Barnaby Conrad III Editor

Barnaby Conrad (1922-2013) was an American author, artist, nightclub proprietor, bullfighter, and filmmaker. After graduating from Yale, Conrad served from 1943 to 1946 as the U.S. vice consul in Seville, Málaga, and Barcelona. While in Spain, he studied bullfighting and became the only American to have fought in that country, Mexico, and Peru. In 1947, he served as secretary to Sinclair Lewis, the first American author to win the Nobel Prize for Literature. John Steinbeck chose Conrad's 1952 novel Matador as his favorite book of the year, and it was translated into over 20 languages. Conrad started the Santa Barbara Writers Conference in 1973, inviting well-known authors such as Eudora Welty, Ray Bradbury, Gore Vidal, Joan Didion, and Ross Macdonald. His charcoal portraits of Truman Capote, James Michener, and Alex Haley are in the collection of the National Portrait Gallery in Washington, DC.
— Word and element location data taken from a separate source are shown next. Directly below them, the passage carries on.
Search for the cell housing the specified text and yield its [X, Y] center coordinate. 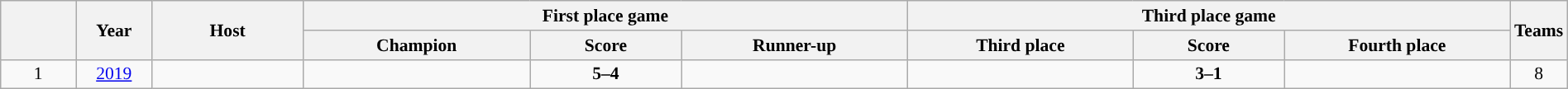
Champion [417, 45]
Third place game [1209, 16]
Fourth place [1398, 45]
1 [38, 74]
Third place [1021, 45]
3–1 [1209, 74]
Host [227, 30]
Teams [1538, 30]
2019 [114, 74]
First place game [605, 16]
Year [114, 30]
5–4 [605, 74]
8 [1538, 74]
Runner-up [795, 45]
Find where the given text appears and provide that cell's center as (x, y) coordinate. 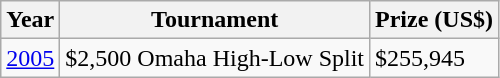
$255,945 (434, 58)
Year (30, 20)
$2,500 Omaha High-Low Split (215, 58)
2005 (30, 58)
Tournament (215, 20)
Prize (US$) (434, 20)
Capture the cell that displays the provided text and extract its (x, y) central coordinate. 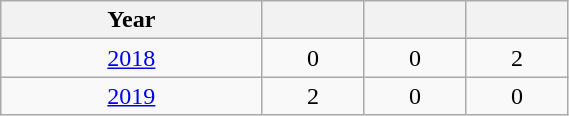
Year (132, 20)
2018 (132, 58)
2019 (132, 96)
Provide the [X, Y] coordinate of the cell's center where the given text is located.  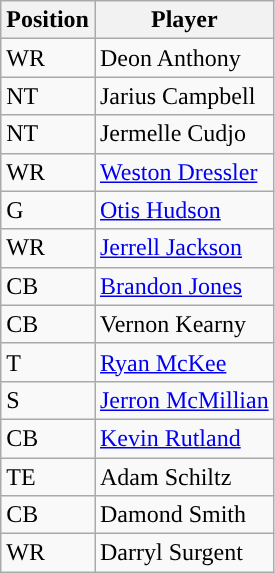
Kevin Rutland [184, 438]
Damond Smith [184, 515]
Jarius Campbell [184, 96]
TE [48, 477]
Jerron McMillian [184, 400]
Darryl Surgent [184, 553]
T [48, 362]
Jermelle Cudjo [184, 134]
Adam Schiltz [184, 477]
G [48, 210]
Position [48, 20]
Otis Hudson [184, 210]
Ryan McKee [184, 362]
Vernon Kearny [184, 324]
Jerrell Jackson [184, 248]
Brandon Jones [184, 286]
Player [184, 20]
Weston Dressler [184, 172]
S [48, 400]
Deon Anthony [184, 58]
Locate the cell with the specified text and output its [X, Y] center coordinate. 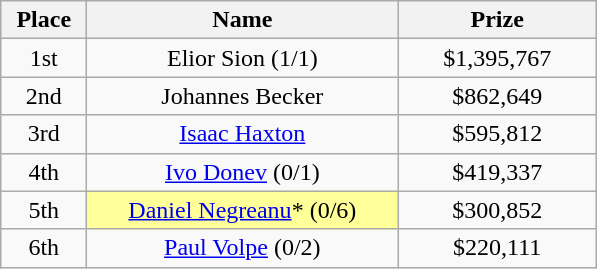
Daniel Negreanu* (0/6) [242, 210]
1st [44, 58]
Isaac Haxton [242, 134]
$595,812 [498, 134]
Paul Volpe (0/2) [242, 248]
Place [44, 20]
3rd [44, 134]
Prize [498, 20]
Name [242, 20]
$862,649 [498, 96]
$1,395,767 [498, 58]
Ivo Donev (0/1) [242, 172]
2nd [44, 96]
$419,337 [498, 172]
$220,111 [498, 248]
$300,852 [498, 210]
Elior Sion (1/1) [242, 58]
4th [44, 172]
5th [44, 210]
6th [44, 248]
Johannes Becker [242, 96]
Capture the cell that displays the provided text and extract its [X, Y] central coordinate. 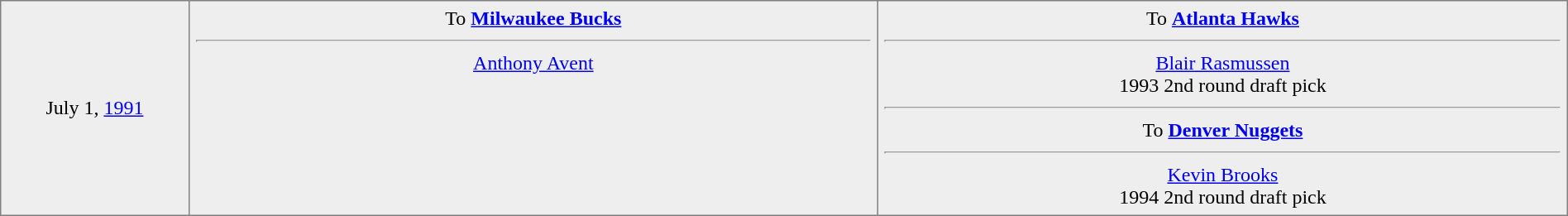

Barnaby Conrad III (b. 1952) majored in painting at Yale and became an artist, art critic, and author of twelve non-fiction books, including Absinthe: History in a Bottle, Ghost Hunting in Montana, and Jacques Villeglé and the Streets of Paris. A former magazine editor at Horizon and Forbes Life, he was a special correspondent in Paris for the San Francisco Chronicle and now teaches aspiring authors at the Santa Barbara Writers Conference. He and his family live in Accomac, Virginia and San Francisco.